So what’s to be done? Telling ‘white’ people that — by definition — they’re racists is not going to work. Is there responsibility among blacks to do something about the way blacks perceive ‘whites’ and act toward them?
Crying ‘racism’ every time some liberal disagrees with a ‘white’ conservative does not go down well. Consider this from Joe Williams, who covers domestic policy, who appeared on Martin Bashir’s MSNBC show:
It’s very interesting that [Mitt Romney] does so many appearances on “Fox & Friends .” And it’s unscripted. It’s only time they let Mitt off the leash, so to speak. But it also points out a larger problem he’s got to solve if he wants to be successful come this fall. Romney is very, very comfortable, it seems, with people who are like him. That’s one of the reasons why he seems so stiff and awkward in some town hall settings, why he can’t relate to people other than that. But when he comes on “Fox & Friends,” they are like him, they’re white folks who are very much relaxed in their own company, so it really is a very stark contrast, I think, and a problem that he has not been able to solve to date, and he’s going to have to network harder if he’s going to try to compete.

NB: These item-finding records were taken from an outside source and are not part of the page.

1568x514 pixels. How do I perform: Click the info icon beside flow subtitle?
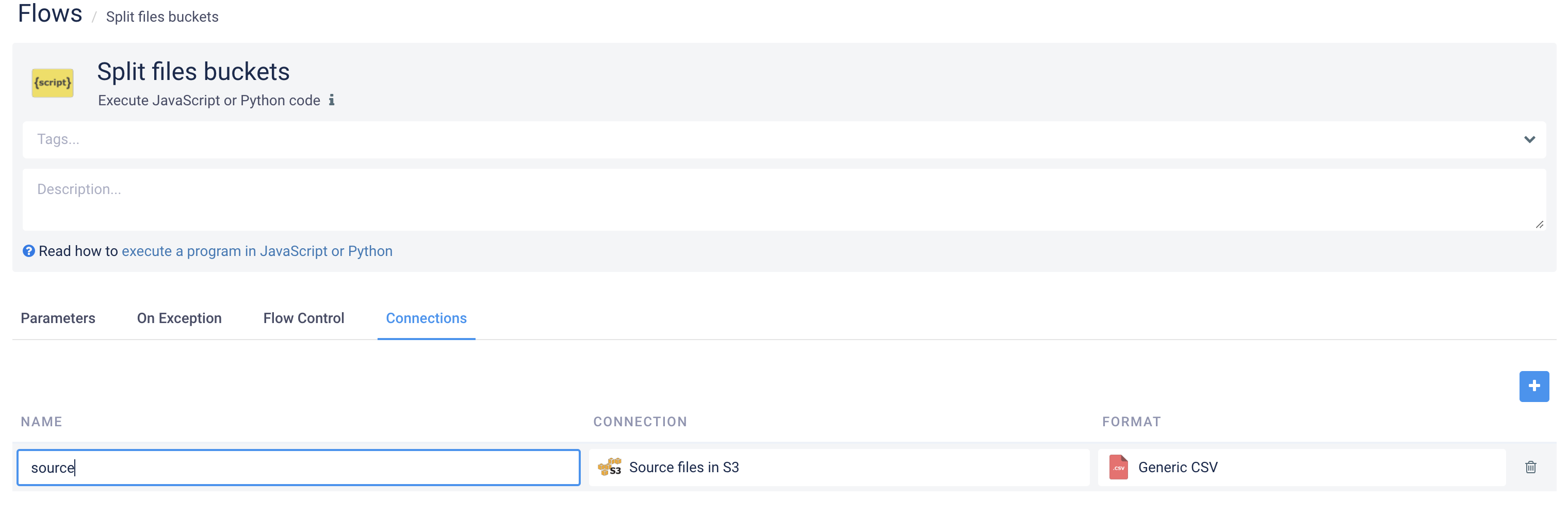point(332,100)
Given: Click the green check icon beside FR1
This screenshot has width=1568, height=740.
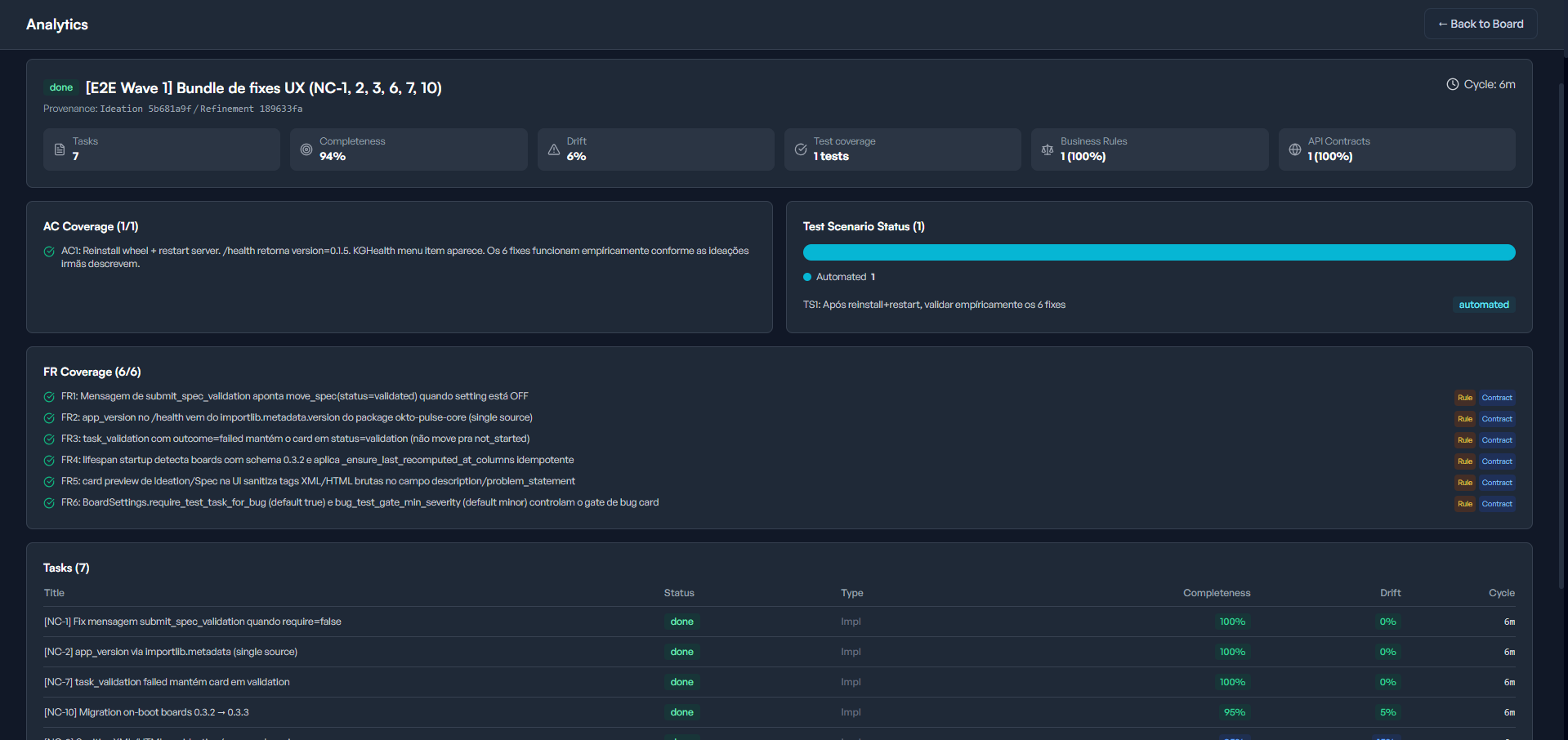Looking at the screenshot, I should coord(49,397).
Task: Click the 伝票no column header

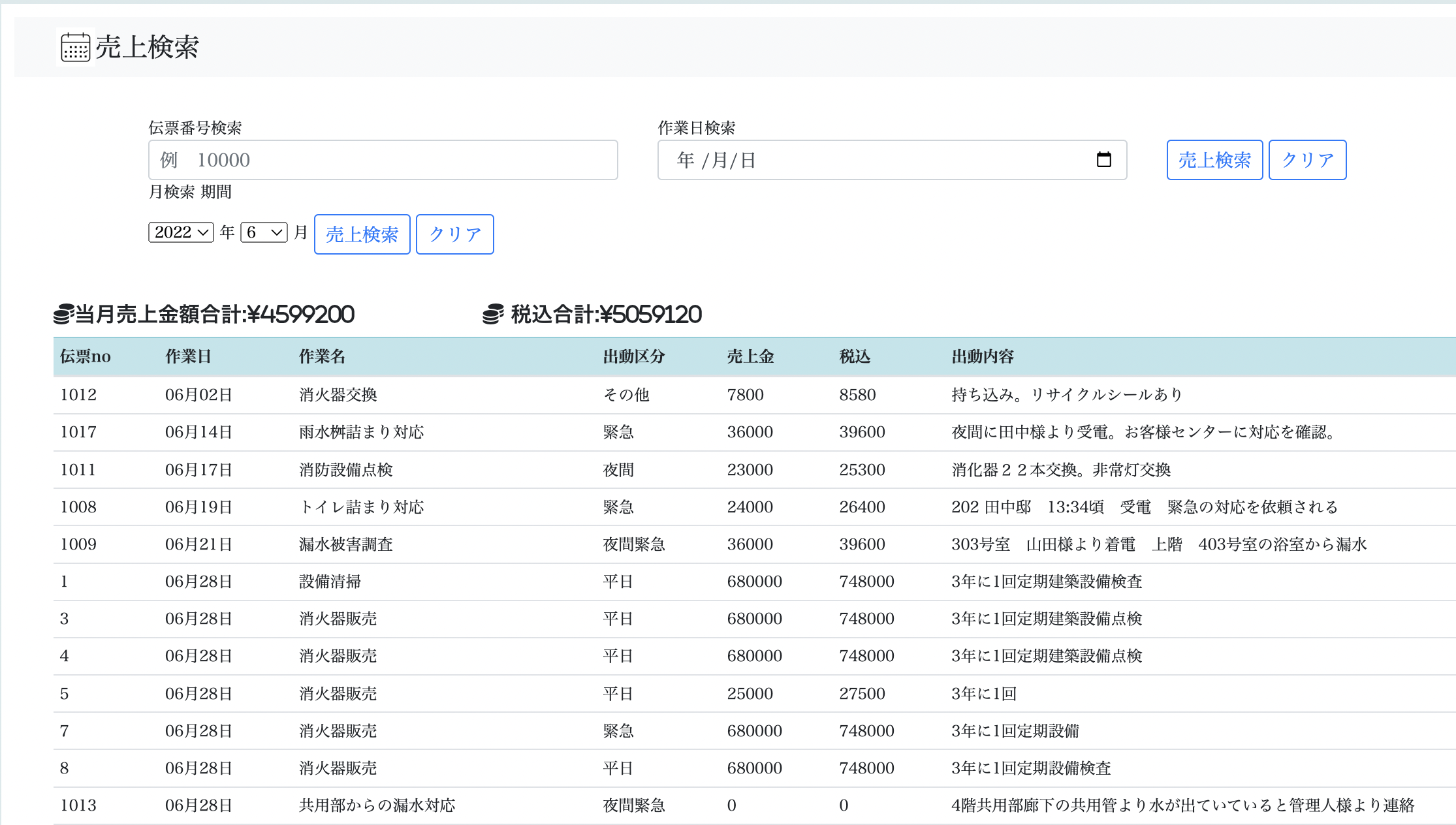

Even the liberal Politico suspended Williams for his comments.
How many times have we heard how opposition to policies by President Obama and decisions by Eric Holder are actually racial attacks? His policies are bad. A number of Holder’s decisions have been bad. These are facts. Stating facts is not being a racist.
So-called white people are getting really tired of hearing the constant racist charge. One of these days, when there’s real racism going on, no one is going to listen.